Comunicação e poder
Carlos Pompe
Sinais de fumaça, tambores, pinturas e desenhos nas cavernas, marcas em árvores e pedras, pombos correio foram meios de comunicação desenvolvidos para que os comunicantes precisassem se deslocar para levar uma mensag
Publicado 28/09/2007 16:46
A Igreja usa até hoje o sino (anunciando a hora da Ave Maria). No passado, três badaladas rápidas eram a chamada para a missa, badaladas lentas anunciavam mortes. A palavra propaganda veio do latim congregatio de propaganda fide 'congregação para propagação da fé', instituída pelo papa Gregório XV em 1622, do verbo latino propagáre – pôr em mergulhia ou enterrar as idéias na mente das pessoas.
Com a difusão industrial da informação, a partir do século XIX, os meios de comunicação foram se transformando em empresas que, no capitalismo, buscam o lucro. Até o século XX, os donos de jornal, com raras exceções, não participavam do esquema de poder político. Mas os proprietários de empresas de comunicação não procuram somente o lucro. Querem também exercer influência sobre o poder. O Estado, por sua vez, além de ser um grande anunciante, ainda socorre financeiramente empresas em dificuldades.
A partir do final do século passado, o acelerado progresso tecnológico possibilitou a ampliação dos meios de comunicação e sua passagem de veículos transmissores para meios interativos, como a internet. O que pretendo abordar, aqui, não são os meios de comunicação como um todo (cinema, espetáculos, variedades, quadrinhos, arte etc.), mas os noticiários dos meios de comunicação controlados por grandes grupos econômicos capitalistas.
A visão sem classe da comunicação
Em especial após o fracasso das experiências socialistas de modelo soviético européias, ganhou força uma visão “sem luta de classes” da sociedade. É algo elaborado. Admite as classes e estamentos sociais, mas não a luta entre eles como o motor da história. É a ideologia do “fim das ideologias”. Trata-se de uma visão muito presente nos meios acadêmicos e nas abordagens dos principais colunistas dos meios de comunicação.

▶ Dados de origem:
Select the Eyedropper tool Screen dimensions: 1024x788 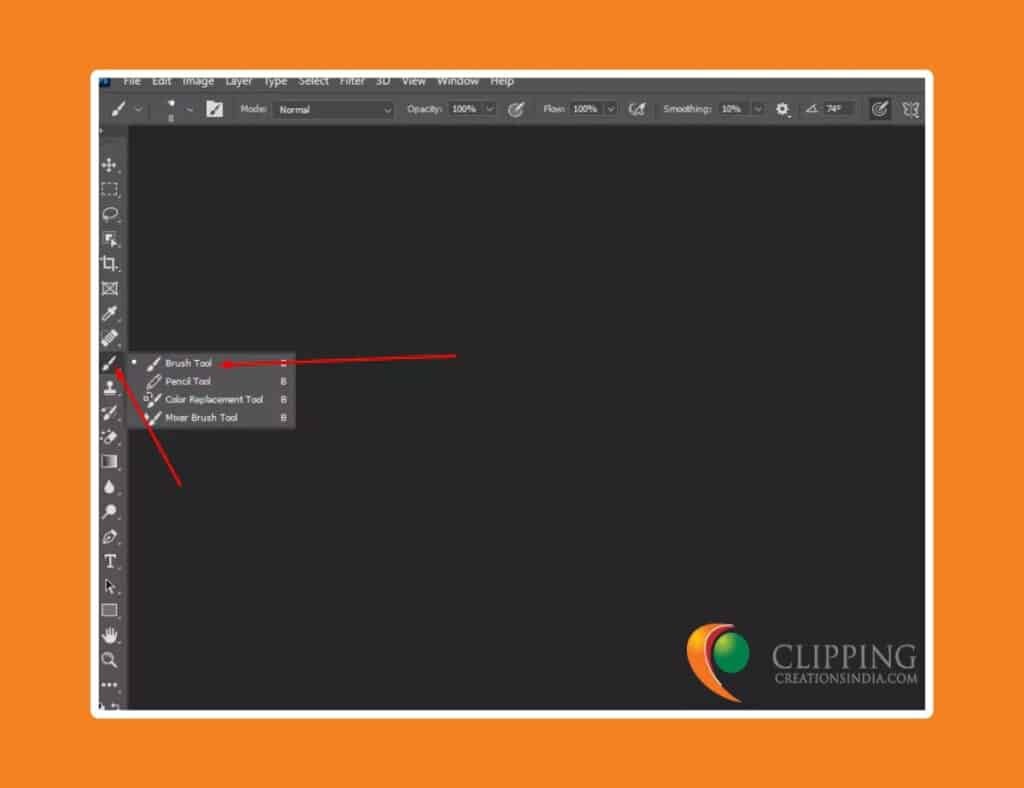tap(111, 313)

▶ Tarefa escrita: De acordo com o trecho, qual papa instituiu a congregação para propagação da fé, e em que ano? As linhas não têm relação com o trecho.

▶ Resposta à tarefa: O papa Gregório XV, em 1622.